National Monument to the Forefathers
Plymouth, Massachusetts
The National Monument to the Forefathers -- also known as the Pilgrim Monument -- was the crowning achievement by 19th century New Englanders to pump up the Pilgrims and make everyone forget the colonists in Virginia (who arrived first) and the Vikings (who arrived even earlier). The effort largely succeeded, at least at the time. At 81 feet tall, it's the largest solid granite sculpture in the U.S.
It took 30 years to build. Its designer, Hammatt Billings, originally wanted something twice its size, but funding dried up during the Civil War. He was dead 15 years before it was finished.
At the time of its dedication on August 1, 1889, the monument was visible for miles atop a treeless promontory overlooking Plymouth Harbor. But 130+ years of tree growth has hidden it from the casual traveler, tucked away in a neighborhood of homes, a surprising anonymity for anything this big.

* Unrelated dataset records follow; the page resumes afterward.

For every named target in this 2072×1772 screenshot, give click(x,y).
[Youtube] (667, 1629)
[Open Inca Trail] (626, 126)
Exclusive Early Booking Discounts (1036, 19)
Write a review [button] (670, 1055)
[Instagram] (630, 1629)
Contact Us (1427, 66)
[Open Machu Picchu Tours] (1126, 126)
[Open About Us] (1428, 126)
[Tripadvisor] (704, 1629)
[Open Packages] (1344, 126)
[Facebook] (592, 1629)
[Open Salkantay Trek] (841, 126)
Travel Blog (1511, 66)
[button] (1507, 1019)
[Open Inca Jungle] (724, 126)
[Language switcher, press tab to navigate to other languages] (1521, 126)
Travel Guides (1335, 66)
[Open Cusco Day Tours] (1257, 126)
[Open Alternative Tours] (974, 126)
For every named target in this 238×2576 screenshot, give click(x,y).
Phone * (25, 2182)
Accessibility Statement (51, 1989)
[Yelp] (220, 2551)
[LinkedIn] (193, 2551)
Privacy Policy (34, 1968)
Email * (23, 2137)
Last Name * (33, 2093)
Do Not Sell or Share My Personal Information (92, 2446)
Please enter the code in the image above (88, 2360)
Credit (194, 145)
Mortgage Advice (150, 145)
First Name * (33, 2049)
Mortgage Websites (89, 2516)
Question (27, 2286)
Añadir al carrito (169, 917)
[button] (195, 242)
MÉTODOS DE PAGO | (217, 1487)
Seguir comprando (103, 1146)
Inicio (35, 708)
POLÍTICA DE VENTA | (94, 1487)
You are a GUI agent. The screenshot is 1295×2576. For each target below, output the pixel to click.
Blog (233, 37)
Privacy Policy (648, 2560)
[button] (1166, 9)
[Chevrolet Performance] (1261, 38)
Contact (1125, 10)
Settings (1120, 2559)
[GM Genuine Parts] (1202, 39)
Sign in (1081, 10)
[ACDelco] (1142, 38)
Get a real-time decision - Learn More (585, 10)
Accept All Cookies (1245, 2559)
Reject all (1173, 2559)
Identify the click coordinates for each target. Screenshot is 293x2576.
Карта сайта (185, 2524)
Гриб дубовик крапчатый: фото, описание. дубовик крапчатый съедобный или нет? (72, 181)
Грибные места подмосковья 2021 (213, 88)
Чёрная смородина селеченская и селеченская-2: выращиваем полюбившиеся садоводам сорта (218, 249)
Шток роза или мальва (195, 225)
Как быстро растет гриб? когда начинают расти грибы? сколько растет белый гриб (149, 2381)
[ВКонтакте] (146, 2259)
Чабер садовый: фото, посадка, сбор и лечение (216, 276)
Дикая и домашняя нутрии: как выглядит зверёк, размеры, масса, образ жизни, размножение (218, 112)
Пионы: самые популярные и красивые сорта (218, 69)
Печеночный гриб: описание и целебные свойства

The monument is topped by a 36-foot-tall statue of Faith, who alone weighs 180 tons. Surrounding statues include Liberty, Peace, Tyranny, Education, Wisdom, Youth, Law, Mercy, Justice, and Morality. It's an iconographic overload, but every one of the monument's 13 statues is helpfully inscribed with its name. Thus, even people from non-allegorical times (such as the present) can understand it.
In 2012, Kirk Cameron's "Monumental" documentary brought this largely forgotten monument back into the public eye. According to the film, the Statue of Liberty, which had been completed three years earlier, was influenced by early designs for the National Monument to the Forefathers.